KV Cache Quantization Is Agent Memory Compression

The PR

llama.cpp #21038 applies orthonormal Hadamard rotation to Q, K, and V vectors before storing them in the cache. Because rotation doesn't change dot products, attention behaves identically — but the rotated vectors have far fewer outliers, which means lower quantization error when the cache is stored at q4_0 or q5_0 instead of f16.

The numbers are stark. On Qwen3 0.6B with q5_1 cache, perplexity drops from 61.7 to 14.1. On the 8B model with q4_0 cache, it goes from 7.64 to 7.50. The technique is backend-agnostic, adds four matrix multiplications in the attention path, and needs no new quantization types.

Why agent builders should care

Every long-running agent framework that keeps conversation history in a KV cache is already doing memory compression — they just call it "inference optimization." When you quantize the cache to fit more context in GPU memory, you're making a lossy trade: smaller footprint, slightly degraded recall of earlier tokens.

For a chatbot answering one question, the degradation is invisible. For an agent that has been running for three hours with tool calls, constraint accumulation, and multi-step plans stored implicitly in its attention state, the degradation compounds. Constraints get softer. Plans lose specificity. The agent still produces fluent output, but it's no longer the same agent that started the session.

This is the same failure mode that explicit context compaction produces at the token level. When a framework summarizes old conversation turns to free context window space, it introduces summarization drift — the slow loss of low-frequency details that aren't salient enough for the summarizer to preserve but matter for downstream behavior. KV cache quantization introduces the same drift, just in the latent space instead of the token space.

Two compression frontiers, one problem

The agent memory community — Mem0, Letta, Zep, Cognee, and the dozens of systems catalogued in Hu et al.'s survey — has built increasingly sophisticated systems for token-level memory: hierarchical stores, temporal knowledge graphs, retrieval-augmented recall, and working memory management.
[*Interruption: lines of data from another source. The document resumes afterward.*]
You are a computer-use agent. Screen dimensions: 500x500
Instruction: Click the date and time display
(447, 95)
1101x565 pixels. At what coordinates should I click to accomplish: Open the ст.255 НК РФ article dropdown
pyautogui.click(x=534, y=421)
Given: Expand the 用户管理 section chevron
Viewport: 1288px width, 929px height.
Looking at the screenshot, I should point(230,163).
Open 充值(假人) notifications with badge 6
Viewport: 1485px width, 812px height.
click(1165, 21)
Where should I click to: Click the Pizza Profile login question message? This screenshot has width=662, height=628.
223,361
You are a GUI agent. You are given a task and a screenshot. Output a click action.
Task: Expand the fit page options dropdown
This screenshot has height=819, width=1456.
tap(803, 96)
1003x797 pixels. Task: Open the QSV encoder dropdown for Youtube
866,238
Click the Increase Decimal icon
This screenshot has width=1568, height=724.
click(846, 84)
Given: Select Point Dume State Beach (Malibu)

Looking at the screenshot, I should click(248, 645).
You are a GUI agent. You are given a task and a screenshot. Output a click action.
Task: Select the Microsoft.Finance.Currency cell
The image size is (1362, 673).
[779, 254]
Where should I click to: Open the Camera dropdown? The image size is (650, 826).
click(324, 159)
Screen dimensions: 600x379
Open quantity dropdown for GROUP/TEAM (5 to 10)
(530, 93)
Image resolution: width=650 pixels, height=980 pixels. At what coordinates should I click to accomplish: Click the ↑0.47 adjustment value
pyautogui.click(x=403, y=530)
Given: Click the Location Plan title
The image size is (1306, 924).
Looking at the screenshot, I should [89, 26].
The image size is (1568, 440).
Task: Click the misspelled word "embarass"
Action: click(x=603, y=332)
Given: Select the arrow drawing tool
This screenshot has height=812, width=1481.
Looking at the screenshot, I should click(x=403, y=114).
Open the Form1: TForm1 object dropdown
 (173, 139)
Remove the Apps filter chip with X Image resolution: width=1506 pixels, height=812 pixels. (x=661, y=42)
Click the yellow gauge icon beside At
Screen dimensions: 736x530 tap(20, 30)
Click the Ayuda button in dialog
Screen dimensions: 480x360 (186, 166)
These systems manage what the model sees.

But underneath those systems, the model's internal attention state — what it attends to — is being lossy-compressed by the inference runtime. If the KV cache is quantized, the model's internal representation of earlier context is degraded regardless of how carefully the external memory system curated what went in.

The Hadamard rotation trick reduces this degradation substantially. For agent builders running local models with quantized caches — which describes most open-weight agent deployments — this is a direct improvement to agent memory fidelity with zero changes to the memory architecture.

Where it fits in the taxonomy

The agent memory survey's taxonomy places KV cache techniques under Working Memory → Latent, alongside SnapKV, H2O, Scissorhands, and similar eviction/compression methods. The Hadamard rotation belongs in this same category. It's a latent working memory improvement that happens to come from the inference optimization community rather than the agent research community.

The survey lists SnapKV (2025/04), H2O (2023/06), Scissorhands (2024/03), and Focused Transformer (2024/03) as working memory latent methods. All of these decide which KV entries to keep. The Hadamard rotation instead improves the fidelity of all kept entries under quantization. It's orthogonal — you could combine it with any eviction strategy and get compounding benefits.

What this means for observability

compression-monitor was built to detect behavioral drift across context compaction boundaries — the token-level version of this problem. The behavioral fingerprinting approach (probe the agent with identical questions before and after compaction, measure response divergence) works for both compression layers.

An interesting next step: extend compression monitoring to detect KV cache quantization drift. Run the same behavioral probes with f16 cache vs. q4_0 cache on the same prompt history and measure the behavioral delta. If the Hadamard rotation is active, the delta should shrink. That's a testable prediction, and it would be the first behavioral measurement (rather than perplexity measurement) of KV cache quantization quality.

The bridge

The llama.cpp community optimizes for inference throughput and memory efficiency. The agent memory community optimizes for behavioral consistency and recall fidelity. They're solving different faces of the same problem: how much information survives compression.

Cross-pollination is overdue. Inference engineers should know that their quantization choices affect agent behavioral consistency, not just perplexity. Agent builders should know that better quantization techniques are a free upgrade to their memory fidelity — no architecture changes required.